Continue the forum reply about midlife crisis and marriage, starting right after its final sentence.

Excerpted passage —
==*==

Paul, Thanks afor your long and interesting post, and the trouble you have taken in replying. I have also read Goinbatty's post, and largely agree with what is said there.
The stats on marriage and divorce are interesting: currently around one third of divorces, as I understand it, occur within 7 years of marriage. With regard to second marriage, they are much more likely to succeed if each partner was unattached before starting the new relationship.
What is unusual about what I would call a true MLC is that the marriage was happy, prior to MLC, and the bolt came out of the blue for the LBS. [ I do not think that this is because LBS are stupid or complacent.] That theme of a 'bomb' comes over and over again through these boards, and elsewhere.
In additon to being extremely selfish, the MLCer rewrites history, to the extent that they say things that are demostrably false. Obviously one cannot argue with a perception 'I never loved you' even if the evidence in the form of gestures, letters, and other behaviours suggests that this isn't true. But they truly try and rewrite facts, which is frightening.
Part of MLC is midlife transition, but in MLC [IMO] it is compounded by issues arising from childhood emotional abandonment, and in some cases abuse. This is another common theme that runs through these boards. Of course not every abused person has a MLC. Some seek counselling, and help because they have enough emotional intelligence to know that they have problems. Others are simply more resilient.
I believe that two contributory factors as to whether people reconcile successfully, is the strength of the marriage prior to MLC - that is there is really something worth hanging on to, and not just a relationship of time and habit - and the depth/extent of the emotional damage. Clearly those that seek help will tend to move on more successfully, whether to reconciliation, or with their own lives. Seeking help is a recognition of a problem that lies within rather than continuing to blame everything on externalities, and seek solutions outside.

==*==

Data below —
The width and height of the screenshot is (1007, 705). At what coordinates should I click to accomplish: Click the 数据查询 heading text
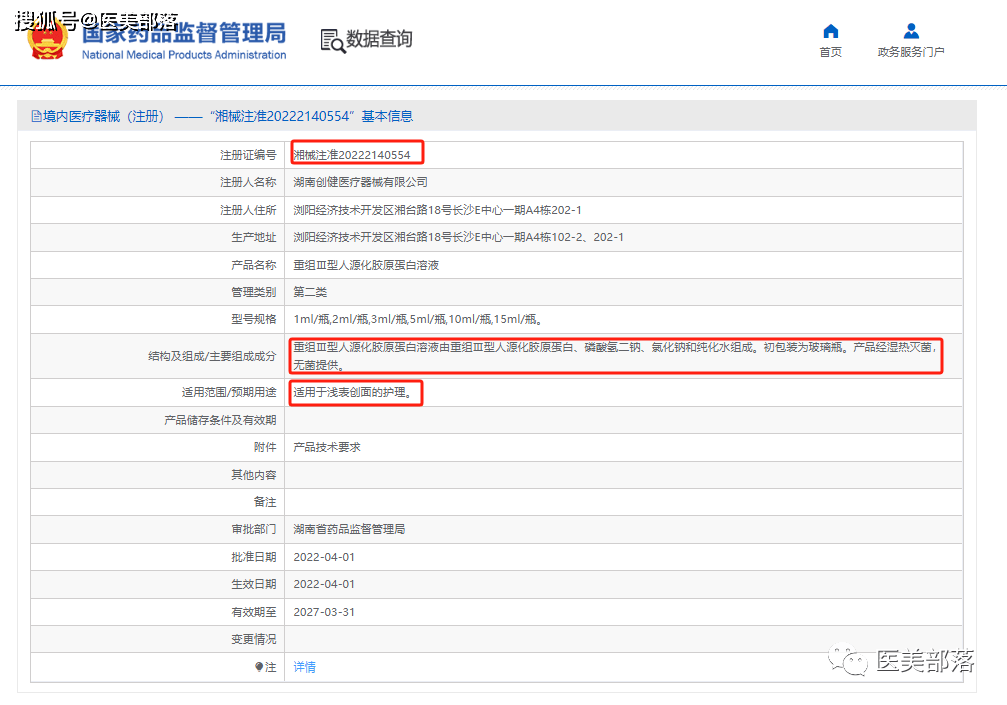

==*==

Written answer —
No, not all therapists believe that MLC exists. It took an Austrailian doctor to swallow a beaker full of ulcer creating bacteria to convince the bulk of the American medical profession that this was the main cause of ulcers, not stress, despite well conducted clinical trials. Just because a profession doen't recognise a pathology, doesn't mean that it doesn't exist. It may not, but if it doesn't I do wonder what on earth is going on all around me in my own and other people's lives.
What is important is to heal ourselves. Whatever my WAS does, I want to make good decisions, and live as truthful and fulfilling life as possible. I believe that we could reconcile, but that this is not inevitable. It depends largely on him at present, although I sense that I am moving on too. In six months time I may feel differently. So, in my case I am not sure he will return, nor am I clinging to that hope. Equally, I am not as pessimistic as you about a fairly good success rate overall - without wishing to encourage false hopes.
In my experience, and there was been some UK research, reconciliation is just as likely to fail because the LBS has not fully dealt with their issues, than becuase teh WAS does not wish to work on the r [and their problems]. Working on the r can take many forms, including personal therapy, couples counselling.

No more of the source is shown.